** Data extracts follows **
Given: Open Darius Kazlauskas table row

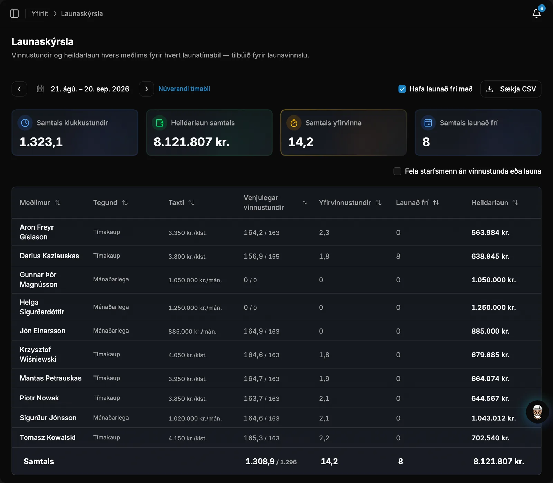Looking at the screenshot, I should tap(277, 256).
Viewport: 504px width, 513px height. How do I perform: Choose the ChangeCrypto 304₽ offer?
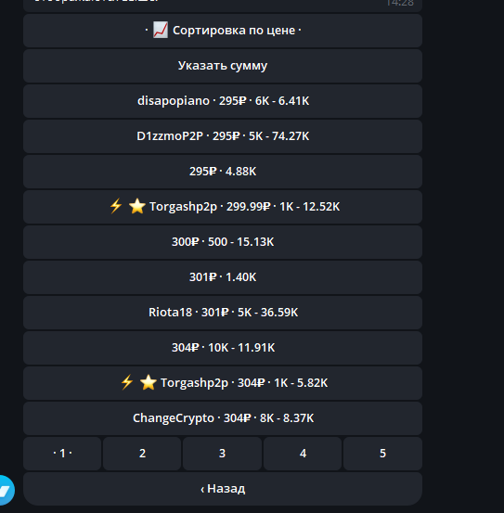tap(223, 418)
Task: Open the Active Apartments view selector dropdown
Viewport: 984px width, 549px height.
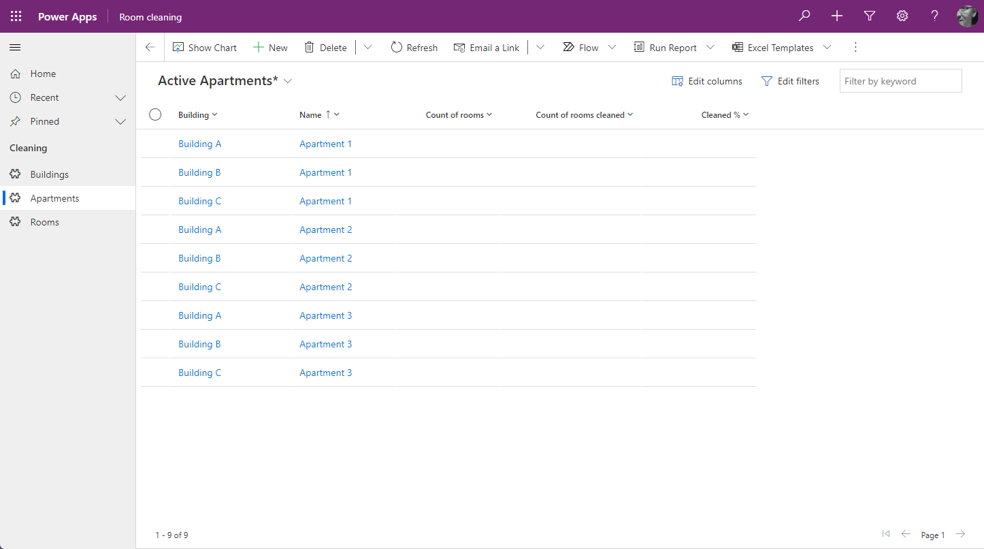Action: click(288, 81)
** End of Data extracts **
Exactly the lines from the line containing "Viewport: 504px width, 513px" to the end of the records need to be copied, both ends included, with pictures left out.

Viewport: 504px width, 513px height. How do I perform: Choose the ChangeCrypto 304₽ offer?
tap(223, 418)
Task: Open the Active Apartments view selector dropdown
Viewport: 984px width, 549px height.
Action: click(288, 81)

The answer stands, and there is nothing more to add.